New York's sixth man poured in 18 points in the second quarter as the Knicks briefly tied the game after trailing by as much as 11.
And J.R. wasn't done there—not by a long shot. Smith dropped 13 more points in the third as New York managed to open up a six-point lead.
He became the only Knick other than 'Melo to score over 30 points this season, and Smith did it in just two quarters. He finished with 36 points on 14-of-29 from the field in 36 minutes, though he was unable to sink the game-winner to cap this thriller.
Rest of Bench
Amar'e Stoudemire, PF: B+
Stoudemire struggled with his shot in the first half, managing to hit just two of seven from the field. He scored six points, but the most memorable moment was his inadvertent elbow delivered to Serge Ibaka's jaw. Somewhere, Blake Griffin was smiling.
Nevertheless, "Iblocka" was out in force, menacing in the middle and missing only a minute or so with his bloody tongue. After Ibaka swatted five shots through two-and-a-half quarters, Stoudemire came out of a timeout energized.
He knocked down a short hook shot, then got a rim-rattling slam after pivoting around the Serge Protector for position. The encore was his signature jumper from just beyond the elbow.
STAT also stuffed Derek Fisher on a breakaway layup, sending the 38-year-old flying into the baseline cameramen.
Stoudemire ended up with 16 points, but his poor shooting early doomed him to an inefficient stat line, with 5-of-16 in the FGM-FGA category. He pulled down eight rebounds (six offensive) in his 29 minutes of play.
Rest of Bench: B
Jason Kidd did not attempt a shot in the first half, though he did come up with a steal and a block. In the second half, Kidd must've brought his Windex, because he was cleaning up on the glass, finishing with 10 boards.
Kenyon Martin made his second appearance as a Knick, receiving a warm welcome from the MSG crowd when he entered in the final minute of the first quarter.
K-Mart was very energetic and played solid defense, at times matched against scoring king Kevin Durant. Martin was whistled for a flagrant foul on Durant in the third quarter, but it was downgraded to a personal after review.
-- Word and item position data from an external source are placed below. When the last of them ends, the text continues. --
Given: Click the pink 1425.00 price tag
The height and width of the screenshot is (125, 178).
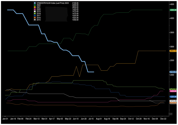Looking at the screenshot, I should [x=173, y=91].
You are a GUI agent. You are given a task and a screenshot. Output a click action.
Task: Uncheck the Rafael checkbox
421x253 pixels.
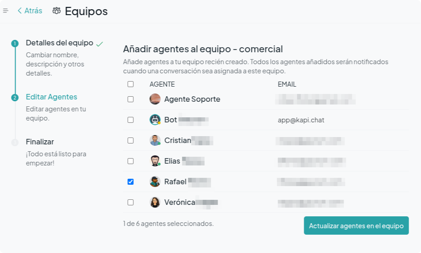coord(131,182)
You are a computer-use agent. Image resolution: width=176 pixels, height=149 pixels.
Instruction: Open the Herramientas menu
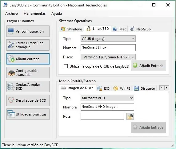click(x=34, y=14)
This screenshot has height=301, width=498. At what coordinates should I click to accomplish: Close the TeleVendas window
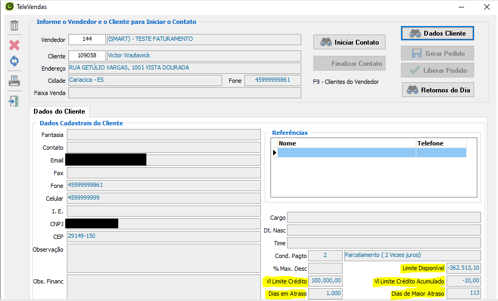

Martin's putback slam late in the second quarter pulled New York within four points, while he tied the game with an alley-oop layup shortly thereafter. K-Mart fouled out in the game's final two minutes. Classic.
Steve Novak hit a three and tallied a steal in the first half, but the lowlight was his attempt to draw a foul by jumping into the defender...only to change his mind mid-air and try a pass. It was stolen. Novak did not attempt a shot in the second half.
Pablo Prigioni did not play despite the Nueva York Knicks celebrating "Noche Latina." Marcus Camby and Chris Copeland also stayed on the bench all game.
The Knicks have a torturous schedule ahead of them. They host the Utah Jazz on Saturday, then embark on a five-game West Coast swing against the Golden State Warriors, Denver Nuggets, Portland Trail Blazers, L.A. Clippers and Jazz.
New York would be happy to play .500 basketball over those six games.